Output the listing below as a numbered list, from the line with "Describe the element" through the end of the listing, leaving out blank lines and pictures.

== EXERCISE INPUT

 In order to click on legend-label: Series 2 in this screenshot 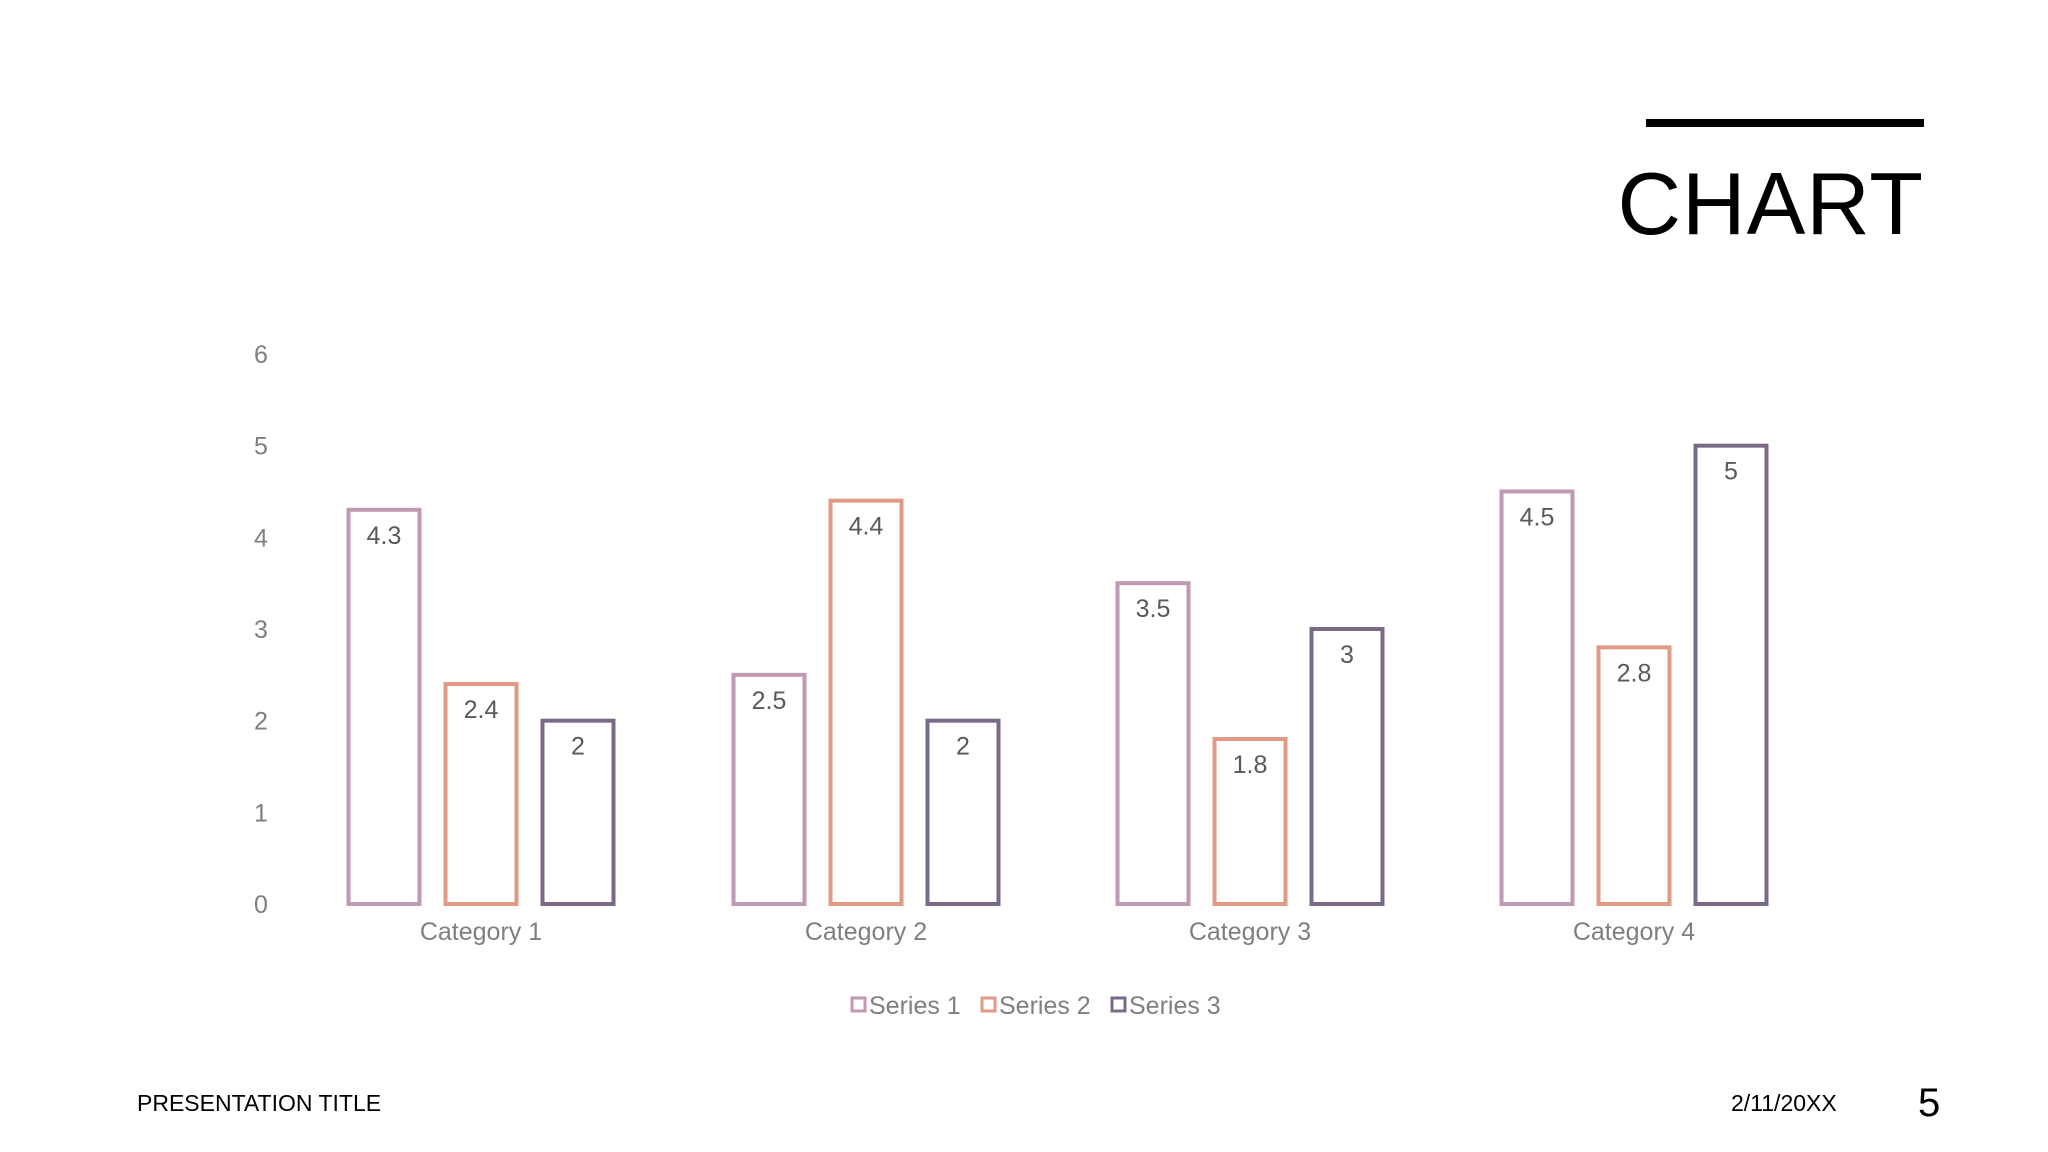, I will do `click(1045, 1006)`.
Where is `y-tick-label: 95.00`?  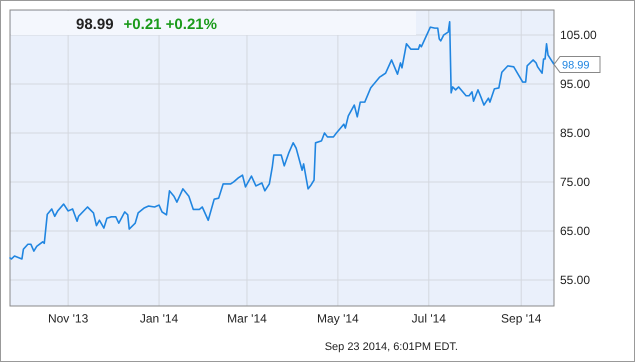
y-tick-label: 95.00 is located at coordinates (575, 84).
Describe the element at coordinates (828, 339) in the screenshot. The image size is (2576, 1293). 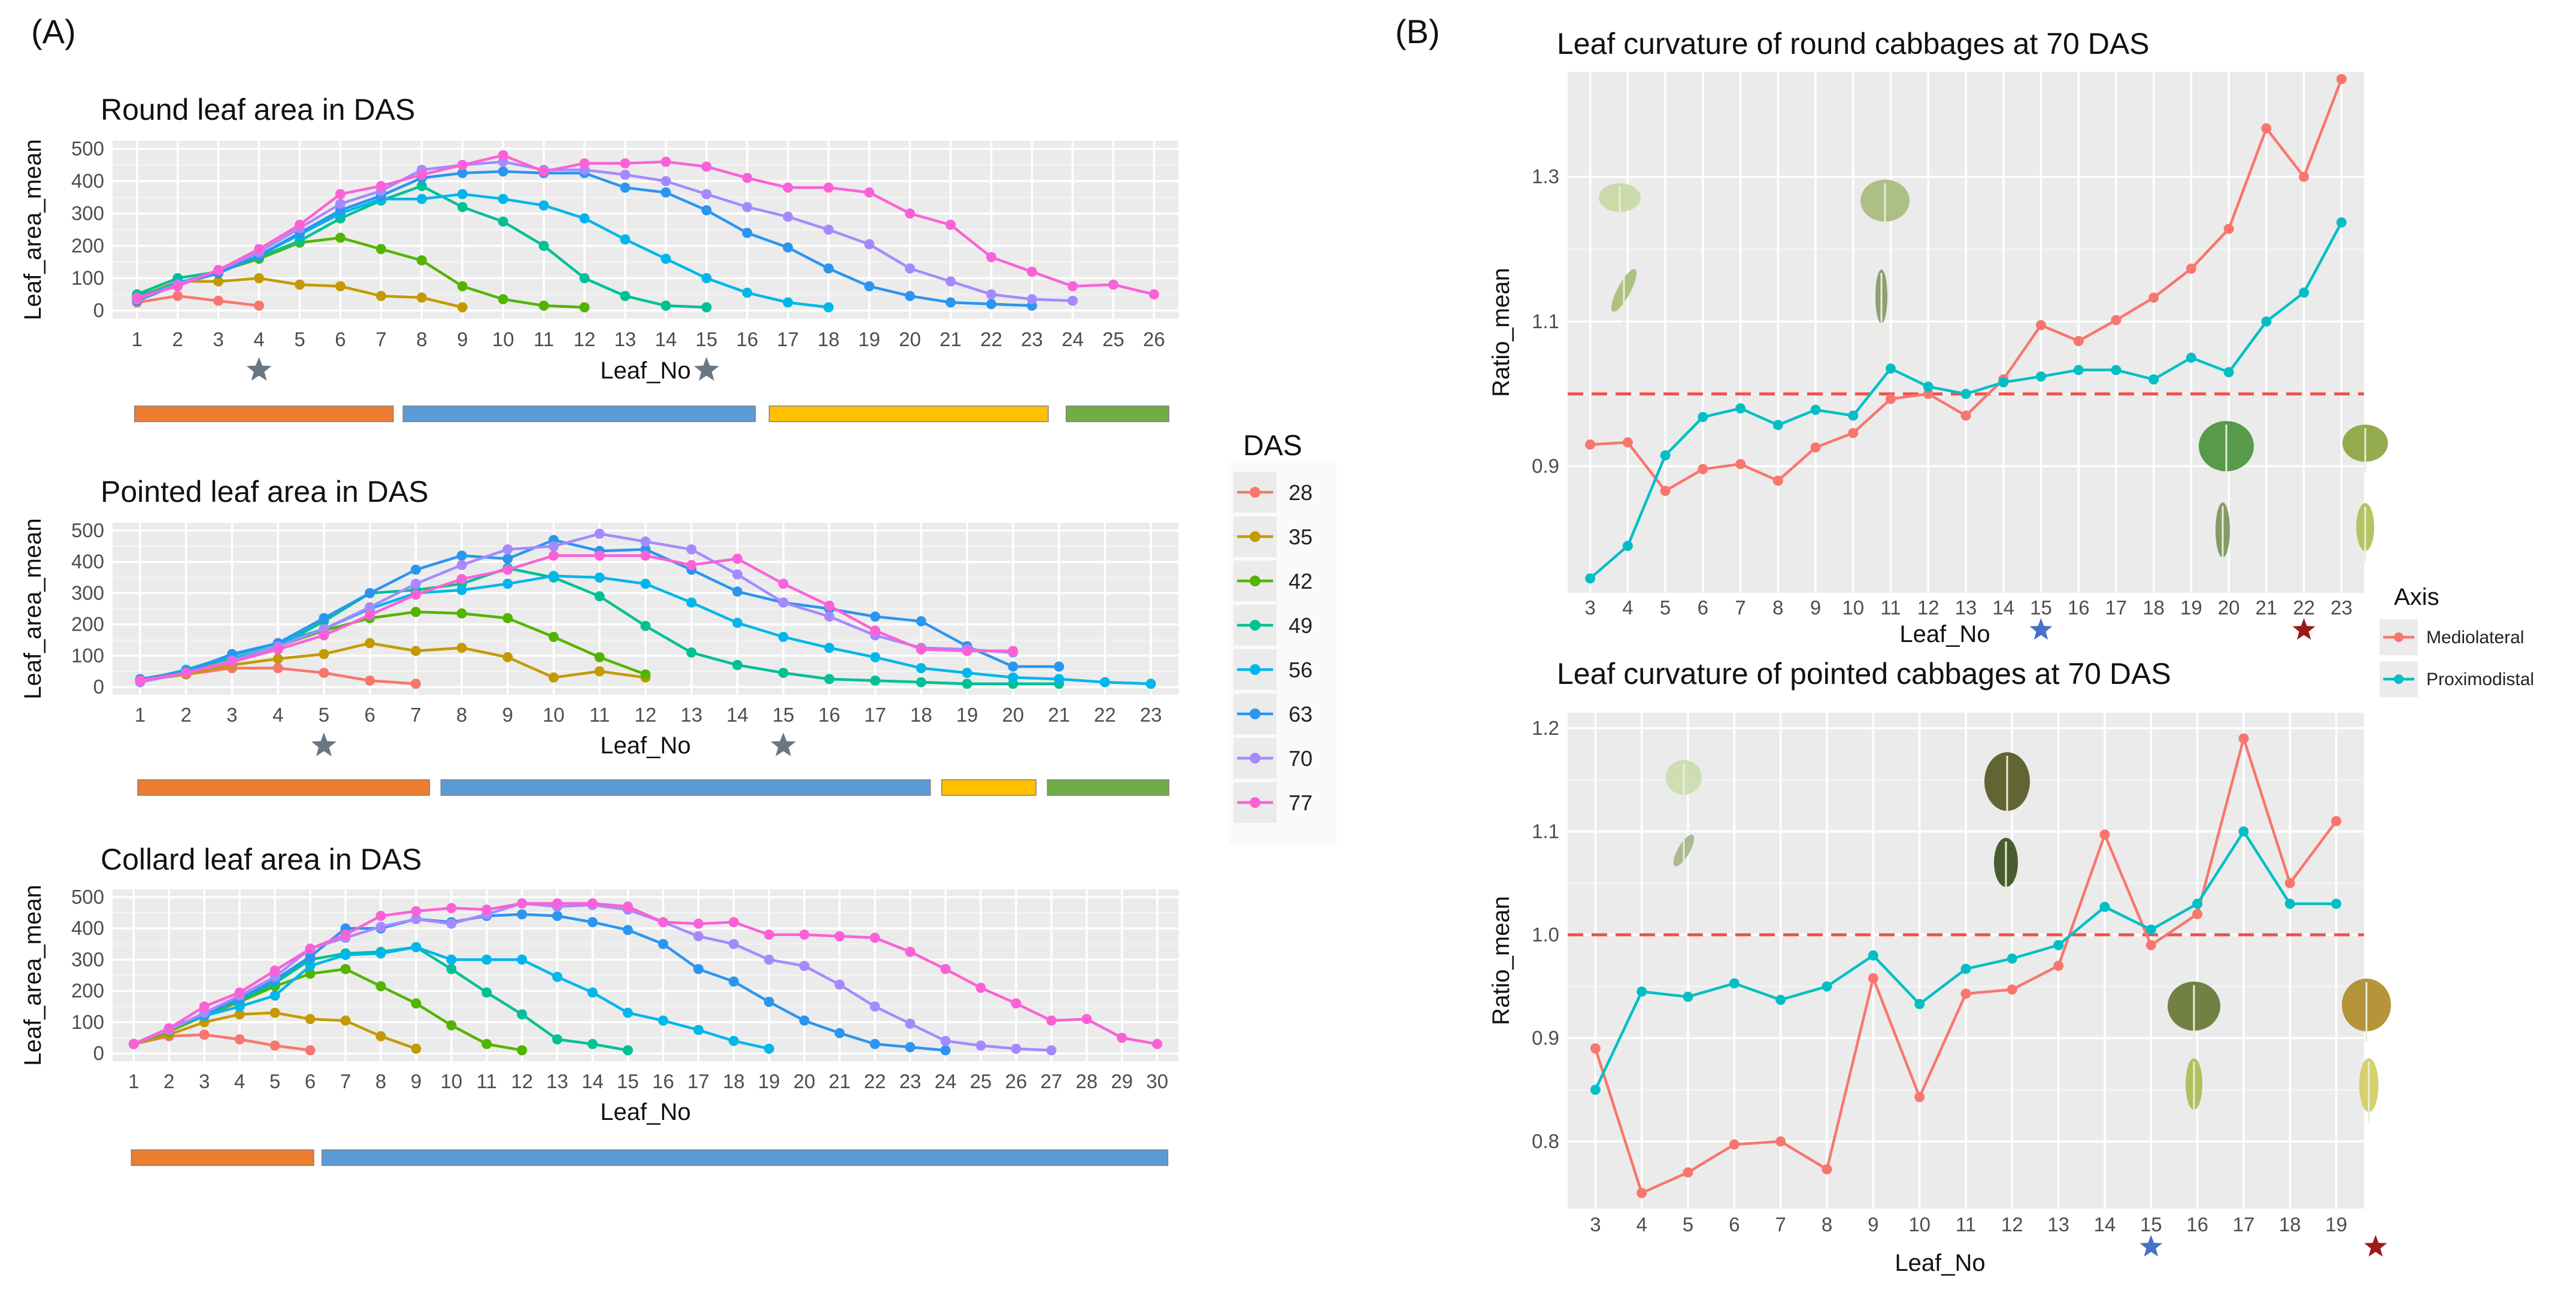
I see `x-tick-label: 18` at that location.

====

* TASK RESULT *
1. Describe the element at coordinates (828, 339) in the screenshot. The image size is (2576, 1293). 
2. I see `x-tick-label: 18` at that location.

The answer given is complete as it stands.